Spanish Cultural Heritage
- Official name: Arco Romano de Medinaceli
- Type: Non-movable
- Criteria: Monument
- Designated: 1930
- Reference no.: RI-51-0000350

= Roman arch of Medinaceli =

The Roman arch of Medinaceli (Spanish: Arco Romano de Medinaceli) is an ancient Roman triumphal arch located in Medinaceli, in Castile and León, Spain. It is constructed in stone using a technique called opus quadratum.
It was declared Bien de Interés Cultural in 1930.

== Characteristics ==

Its preservation is decent, except for its decoration, which is plain and has significantly worn due to its geographical location. It was built on a hill overlooking the Jalón valley, situated nearly 1200 meters high in a cold area prone to rain, winds, and snowfall, which caused the wear of the ashlar masonry, moldings, and cornices. The northern and western sides, which face the town and mountain, are better preserved, while the southern and eastern sides, facing the valley, are notably worn. The base is in a worse state, with some replaced ashlars.
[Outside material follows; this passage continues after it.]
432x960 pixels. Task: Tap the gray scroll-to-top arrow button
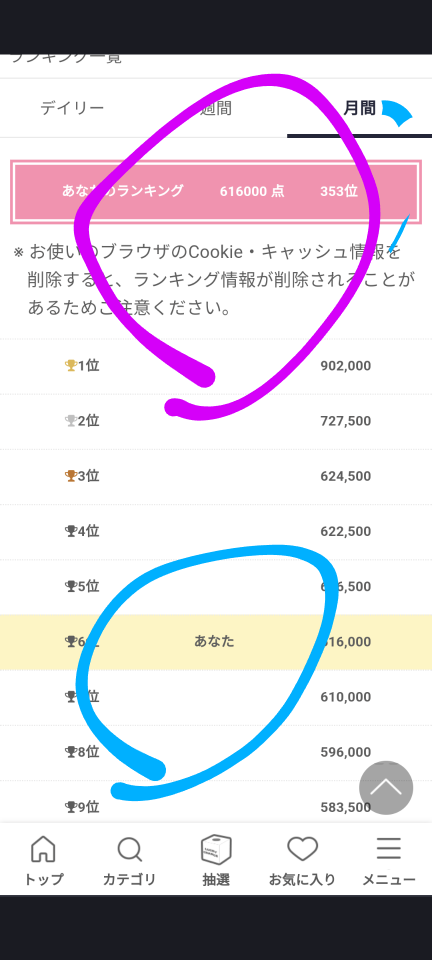click(386, 788)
The arch's orientation has always been from east to west and longitudinally from north to south. The arch's front, to the east, faces the valley and the Medinaceli Station, while the back of the arch, to the west, looks towards the town of Medinaceli.
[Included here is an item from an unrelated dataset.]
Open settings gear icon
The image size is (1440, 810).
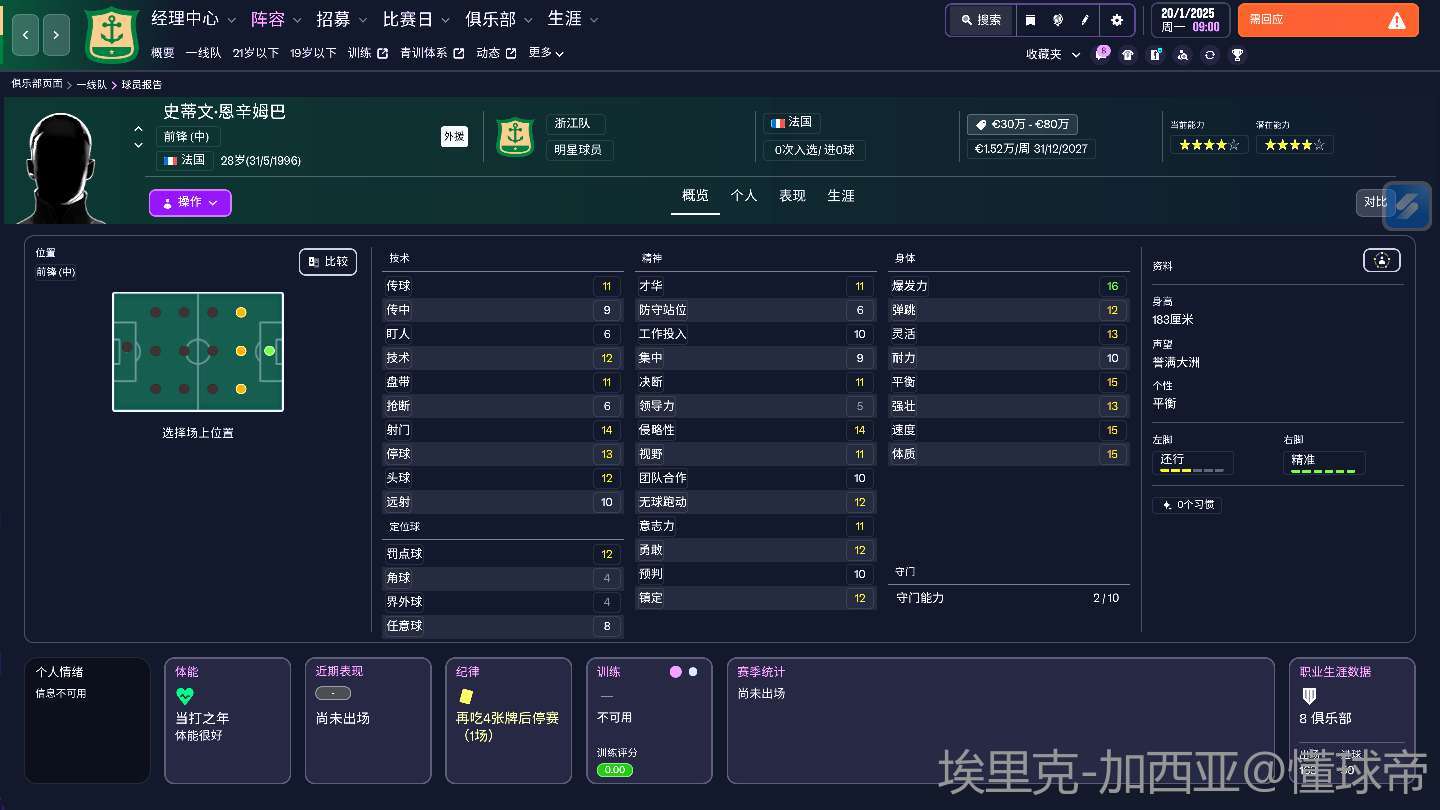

Its construction is of Opus Quadratum with varying sizes, laid in stretcher bond, and some in header bond. All decorative elements were carved on them. The overall size of the structure is 13.20 meters in length, 2.10 meters in width, and 8.10 meters in height. It was erected at the end of the 1st century. Besides its commemorative function, it served as an entrance gate to the city. The central archway was used for carriages and animals, and the side passages were for pedestrians.

== Decoration ==

Its base consists of four large pillars connected by arches, forming two equal arches with a span of 1.30 meters, composed of seven identical voussoirs. They are crowned with a finishing molding from which the central arch arises, turning them into support elements for it.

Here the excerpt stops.